Niscemi si mobilita contro il MUOS

Il MUOS è un sistema di comunicazione militare ad altissima frequenza, che le forze armate statunitensi stanno sviluppando e che dovrebbe mettere in comunicazione tutte le unità operative statunitensi in ogni parte del globo. Inoltre il sistema avrà i compito di pilotare i droni, aerei privi di pilota.
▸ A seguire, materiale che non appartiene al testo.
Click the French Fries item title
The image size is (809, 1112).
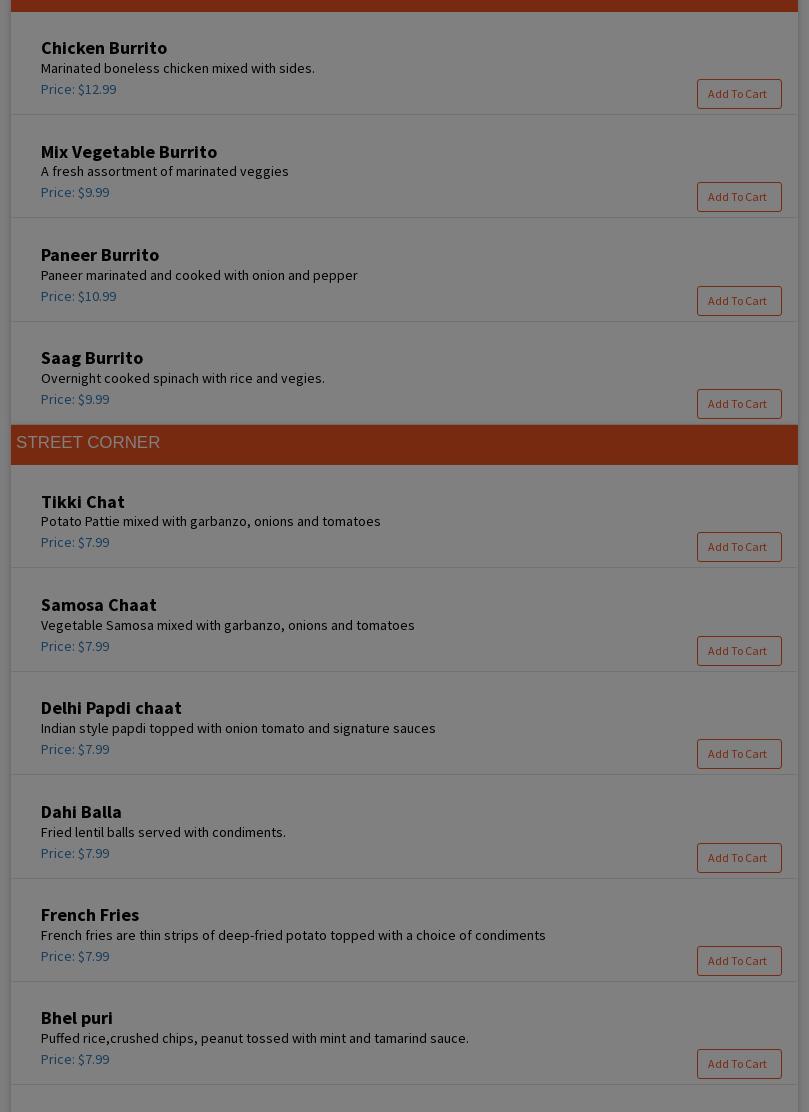90,915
Per far questo il governo statunitense sta provvedendo ad istallare le stazioni di trasmissione: ne esistono già tre, in Virginia, in Australia e alle Hawaii.
“Inizialmente il MUOS doveva essere istallato a Sigonella”, racconta Fabio D’Alessandro, rappresentante del Comitato NO MUOS di Niscemi, “ma poi valutazioni logistiche hanno imposto di spostarlo nella preesistente base di Niscemi, nel bel mezzo di una riserva naturale di importanza cruciale”.
L’impatto sulla salute pubblica delle 5 mega antenne di cui si compone l’impianto è uno degli aspetti più temuti dai comitati, che però hanno anche altre preoccupazioni: “Non vogliamo diventare il punto nevralgico delle comunicazioni militari statunitensi nel Mediterraneo”, sottolinea D’Alessandro.
Dal 2009 il comitato lotta per impedire l’istallazione del MUOS. Il 6 ottobre 2012, in concomitanza con un’importante manifestazione regionale nei pressi della base, il GIP di Caltagirone pone l’area del cantiere sotto sequestro, per violazione delle normative ambientali regionali e nazionali. Il 29 dello stesso mese il tribunale della libertà di Palermo revoca però il sequestro e consente ai lavori di procedere.
I comitato ha dato vita a un presidio permanente. “I materiali per la costruzione dell’apparato sono già tutti dentro alla base”, commenta D’Alessandro, “ma per proseguire serve una particolare gru da 5000 tonnellate. Il presidio impedirà che la gru transiti per le vie di Niscemi”.
Intanto l’assessore regionale all’Ambiente ha accettato di incontrare i comitati.  Il 28 dicembre si terrà l’incontro, in occasione del quale gli abitanti chiederanno ufficialmente la revoca del progetto.